Much has been made about Obama's youth, and I've joked about how much I love to hear that, being just nine days older than he is. In 1908, an American man could expect to live just 49.5 years. Had they lived a century ago, Barack Obama would likely have been nearing the end of his life and John McCain would've been dead for decades. It's only now, as average life expectancy nears 80, that Obama is considered to be barely middle aged. But as he closes in on the half-century mark, Obama has had plenty of time to gain wisdom and perspective.
Go below the flip to learn why someone born in 1961 is ideally suited to be president ...

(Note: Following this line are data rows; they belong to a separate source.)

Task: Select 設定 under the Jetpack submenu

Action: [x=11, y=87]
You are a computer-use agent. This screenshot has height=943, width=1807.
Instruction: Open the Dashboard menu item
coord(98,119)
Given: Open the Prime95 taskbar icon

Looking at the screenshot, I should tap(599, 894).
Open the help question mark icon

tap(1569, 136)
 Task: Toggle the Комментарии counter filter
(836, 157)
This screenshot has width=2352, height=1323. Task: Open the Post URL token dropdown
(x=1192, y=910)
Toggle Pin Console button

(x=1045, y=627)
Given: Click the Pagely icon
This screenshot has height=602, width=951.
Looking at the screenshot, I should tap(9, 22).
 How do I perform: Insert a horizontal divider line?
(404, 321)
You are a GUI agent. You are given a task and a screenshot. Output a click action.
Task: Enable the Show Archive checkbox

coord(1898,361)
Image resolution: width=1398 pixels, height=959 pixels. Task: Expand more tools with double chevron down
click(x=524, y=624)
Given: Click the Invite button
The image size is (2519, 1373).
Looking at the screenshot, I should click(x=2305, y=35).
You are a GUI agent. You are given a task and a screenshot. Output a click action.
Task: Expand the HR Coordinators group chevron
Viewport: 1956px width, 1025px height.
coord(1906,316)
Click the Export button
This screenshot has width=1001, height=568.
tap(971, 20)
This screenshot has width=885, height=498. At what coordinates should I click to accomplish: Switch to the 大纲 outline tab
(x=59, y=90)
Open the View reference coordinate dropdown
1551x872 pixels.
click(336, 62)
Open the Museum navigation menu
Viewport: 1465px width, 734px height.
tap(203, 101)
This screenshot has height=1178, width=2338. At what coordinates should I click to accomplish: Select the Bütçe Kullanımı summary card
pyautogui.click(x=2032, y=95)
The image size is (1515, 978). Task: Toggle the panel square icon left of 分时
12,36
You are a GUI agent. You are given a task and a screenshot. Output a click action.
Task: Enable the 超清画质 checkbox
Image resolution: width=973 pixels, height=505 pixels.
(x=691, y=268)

Obama is arguably in the best possible cohort to lead our nation through these uncertain times. Demographers are undecided whether those of us born in 1961 are part of the Baby Boom generation or of Generation X, though most of us - including Obama - seem to identify more strongly with the latter. We are old enough to remember typewriters, but young enough to have embraced the first personal computers. (Anyone else a former TRASH-80 user out there?) We are old enough to remember when, as children, we had just three or four TV stations, but young enough to have been present at the creation of HBO, CNN, and MTV. We are old enough to remember the last energy crisis, when our parents waited in line to fill gas tanks, but young enough to know that our future lies not in oil but in alternative sources.
Here's the most important detail, though: Those of us born in 1961 are too young to have been personally gut-punched by the excesses and upheavals of that decade. We don't remember the assassination of John F. Kennedy; if we recall the 1968 shootings of his brother Bobby and of Dr. Martin Luther King Jr., these memories are hazy. Unlike John McCain, whose whole life has been defined by war and by the military, Barack Obama and I and millions in our age group grew up and became adults in an age of possibility, progress, and (mostly) peace. My earliest and only real memory of the 1960s is not of war nor race riots, but of Neil Armstrong stepping on the moon in July 1969, just days before Barack Obama and I both turned eight.
This election is a contest of fear versus the future. One candidate is stuck in the distant "duck-and-cover" past in which potential dangers are paramount in all political decisions. The other candidate chooses to focus more on how we engage with the world and with each other in an age of unparalleled connectivity. Although he acknowledges that danger and evil exist, Obama's presidency would not dwell on these factors, but on the possibilities of a safe and sustainable energy future, health care for all Americans, and opportunity for every American citizen. A vote for Obama is a vote for both the vitality of youth and the wisdom of well-established adulthood.